Through previous studies, Wysa has tweaked its programming to make its digital tool as easy to use as possible. For instance, older adults reported struggling to access the Wysa app because they forgot their Apple app store password. Wysa created a pathway to help patients contact the company directly to re-download the app.

Currently, the company is conducting “micro trials” to create personalized pathways based on a patient’s needs. For instance, a patient may struggle to type in the app if they experience pain in their fingers. The app could then change its communication mechanism to make it easier for the individual to use the techniques.

The digital tool could aid patients who may otherwise struggle to receive specialized care, Sinha said.

“Even in a really large hospital, you will have one single therapist who will be taking out of pocket, and that’s it,” Sinha told BHB. “There is no mental health resource to send them to, apart from giving them a pamphlet. That becomes a major issue, even if the provider recognizes that pain is something that is biopsychosocial.”

“Our work started exactly in that manner – an orthopedist reached out to us six years ago now and said ‘I think this is something that my patients might just benefit for all because I don’t have any options for them,”’ she continued. 

Needed changes

The gap between needed care and accessible, impactful care for people with behavioral health and chronic pain needs can begin to be surmounted in several ways.

Integrated treatment, in which both mental health and chronic pain are treated simultaneously with a multidisciplinary team, can ensure patients receive holistic care for all their conditions.

Evidence-based therapies, including cognitive behavioral therapy, dialectical behavior therapy and medication-assisted treatment (MAT), are also needed. Patients should also be regularly reassessed throughout the course of treatment to monitor behavioral health conditions and pain levels, according to Lightfoot-Booker.

Ensuring sufficient access to evidence-based care requires a multi-pronged approach.

For one, more specialized training in treating chronic pain and behavioral health conditions is needed for clinicians in order to have an adequate supply of trained professionals.

Digital tools can be a helpful aid to a treatment plan when a clinician is seeking to avoid the use of opiates, expanding the available treatment modalities in a clinician’s “toolbox,” according to Sinha.

Systemic changes within the behavioral health industry could also improve the status quo for patients with mental health needs and chronic pain.
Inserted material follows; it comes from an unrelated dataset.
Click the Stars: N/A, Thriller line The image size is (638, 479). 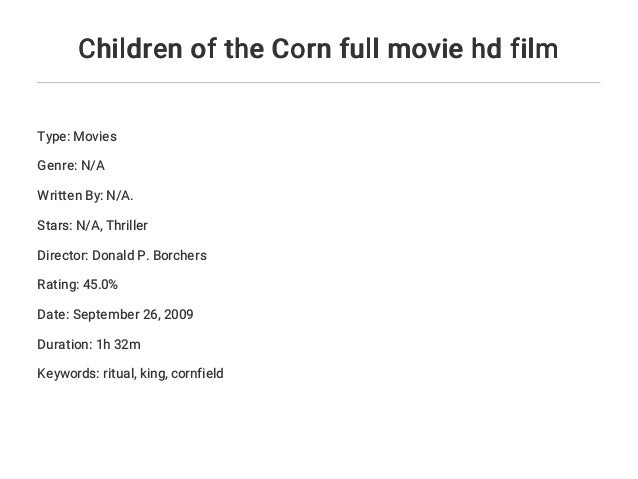point(92,225)
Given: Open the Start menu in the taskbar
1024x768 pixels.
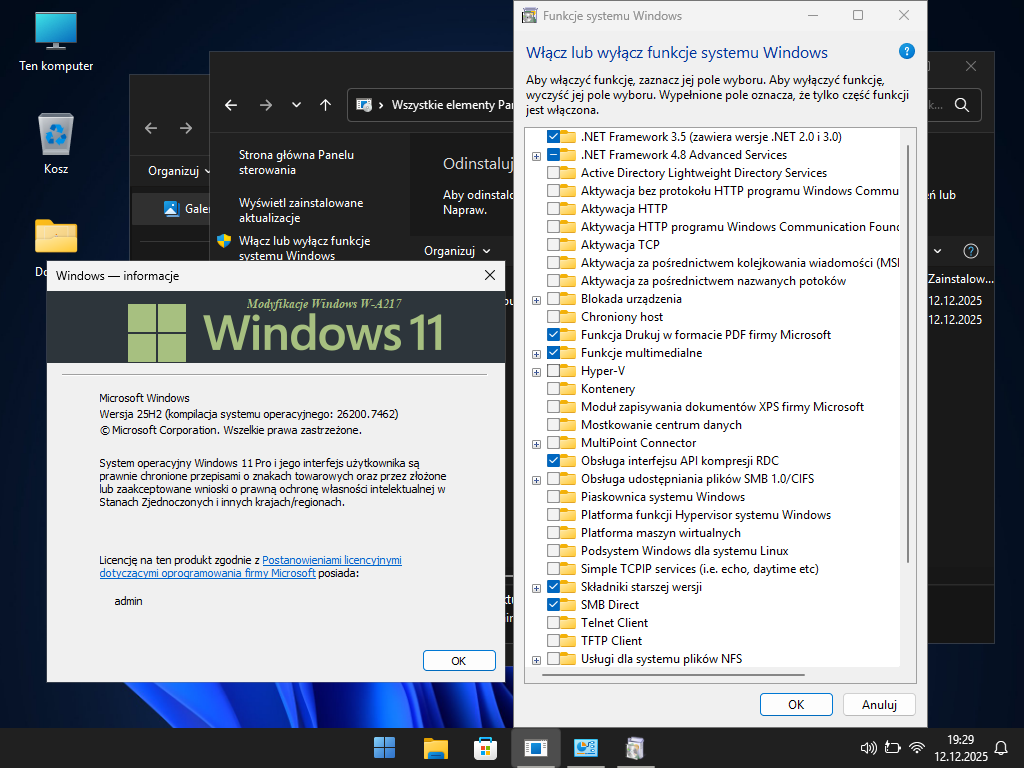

Increased advocacy for integrated care reimbursement models, like integrated care add-on codes, is one avenue for the industry to improve care for this vulnerable population, according to Lightfoot-Booker.

“Within the industry, there would be a significant benefit for increased policy advocacy for reimbursement models that support integrated care,” Lightfoot-Booker said. “[By using integrated care add-on codes]behavioral health clinics would potentially bill standard IOP services while leveraging add-on codes for integrated behavioral health interventions, such as screenings for co-occurring mental health conditions or chronic pain management.”

The most impactful change may be the simplest, however. Clinical practice models should actively address patient self-stigma and previous experiences of pain invalidation.

“Patients agree that the most important thing any provider can say to someone living with persistent pain is “I believe you,”’ De La Rosa said. “These words are powerful medicine all by themselves.”